Members of the East Greenwich Town Council, all Democrats, spoke in unison Thursday decrying the rioting at and overrunning of the U.S. Capitol Wednesday.
“I was surprised but it wasn’t unexpected,” said Council President Mark Schwager Thursday. “To see it played out was jarring but it was really the logical result of a progression of events that have been unfolding for months.”
Schwager was referring to President Donald Trump’s insistence even before the election that it was “rigged” and afterward his refusal to concede, culminating in his incitement of his supporters Wednesday morning to march on the U.S. Capitol. That march morphed into a riot, followed by an invasion of the capitol building, disrupting the legislators’ certification of President-Elect Joe Biden’s election victory and forcing them, along staffers and reporters, into hiding.
During his remarks Wednesday, Trump said, “You will never take back our country with weakness.”
“Nobody likes to lose but to encourage people to actively break in and disrupt the capitol building is wrong,” said Town Councilor Renu Englehart. “I have no problem with protesting. I do have a problem with them breaking in and vandalizing.”

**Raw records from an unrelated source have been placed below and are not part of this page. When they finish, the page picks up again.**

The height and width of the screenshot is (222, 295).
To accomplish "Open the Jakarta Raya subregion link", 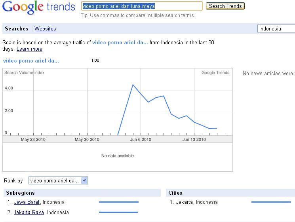I will [x=29, y=213].
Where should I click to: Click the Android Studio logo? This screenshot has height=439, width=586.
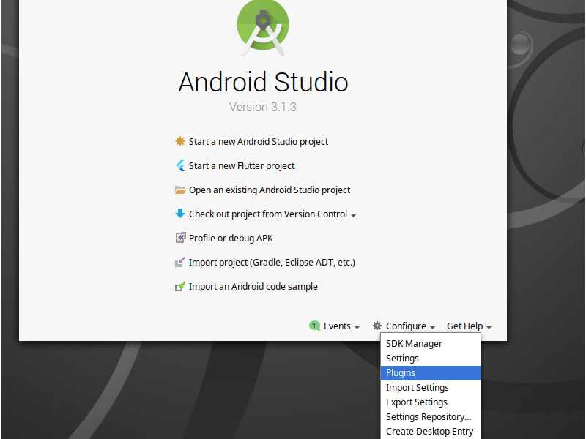pos(262,29)
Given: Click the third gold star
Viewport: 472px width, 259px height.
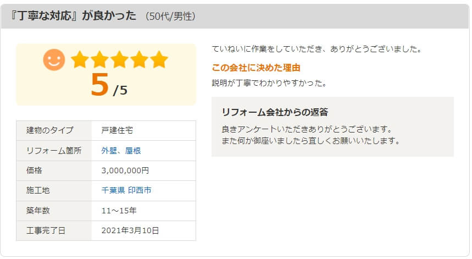Looking at the screenshot, I should [119, 59].
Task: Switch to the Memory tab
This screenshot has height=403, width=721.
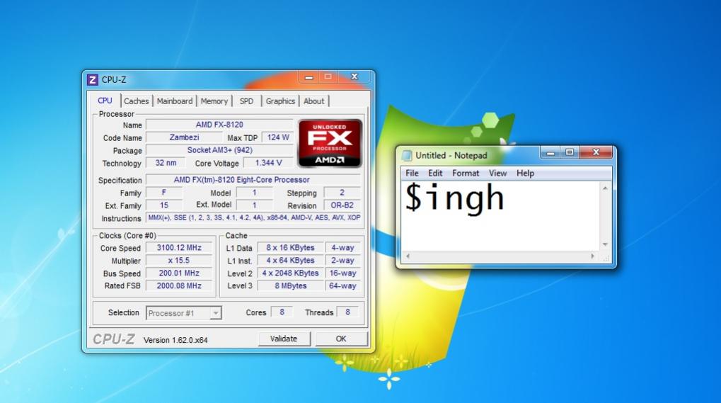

Councilor Caryn Corenthal offered a vehement, “No!” when asked if she was surprised by what transpired at the Capitol Wednesday. “He warned you about it. Trump kept saying watch out for Jan. 6.”
Corenthal said what she was surprised by was the unpreparedness of the Capitol police. The head of the Capitol police resigned Thursday.

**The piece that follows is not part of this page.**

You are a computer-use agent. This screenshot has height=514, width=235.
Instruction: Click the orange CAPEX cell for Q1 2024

Councilor Mike Zarrella said he thought what happened was surprising but predictable.
“It’s surprising he would go this low but certainly not unforeseeable,” Zarrella said of President Trump’s actions.

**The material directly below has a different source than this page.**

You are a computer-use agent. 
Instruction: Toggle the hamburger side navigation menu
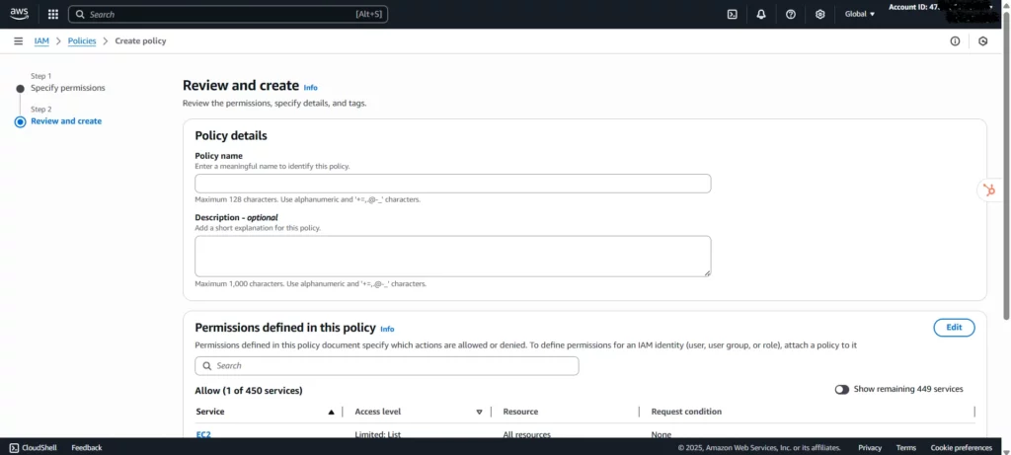click(18, 41)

“I really don’t understand why he would encourage them to behave like that,” said Englehart of the president. “That was stunning to watch on TV.”
Town Council Vice President Mike Donegan said there needed to be consequences for what happened.
“How do we prevent this on Inauguration Day?” he said, referring to Jan. 20, when Biden will be sworn in as the 46th president. “He will not go quietly and honorably so what do we need to do to protect the country?”
Donegan said he knew there was not enough time to get through a second Trump impeachment trial but that the deterrent factor was important to consider.
“I believe it furthers the goal of general deterrence as our democracy tries to repair itself going forward,” he said.
Englehart said she wasn’t sure it was “worth it” to pursue impeachment. “I think we need to get past this president and move on to the things that can actually make this country better.”
Zarrella, alternatively, said, “100 percent [Trump] should be impeached,” adding, “he orchestrated an attack on the U.S. so he could retain power.”
There are no elected Republican officials in East Greenwich currently. Former Town Council president Sue Cienki heads the state Republican Party. She retweeted a tweet by the Republican National Committee Wednesday that condemned the violence in the U.S. Capitol.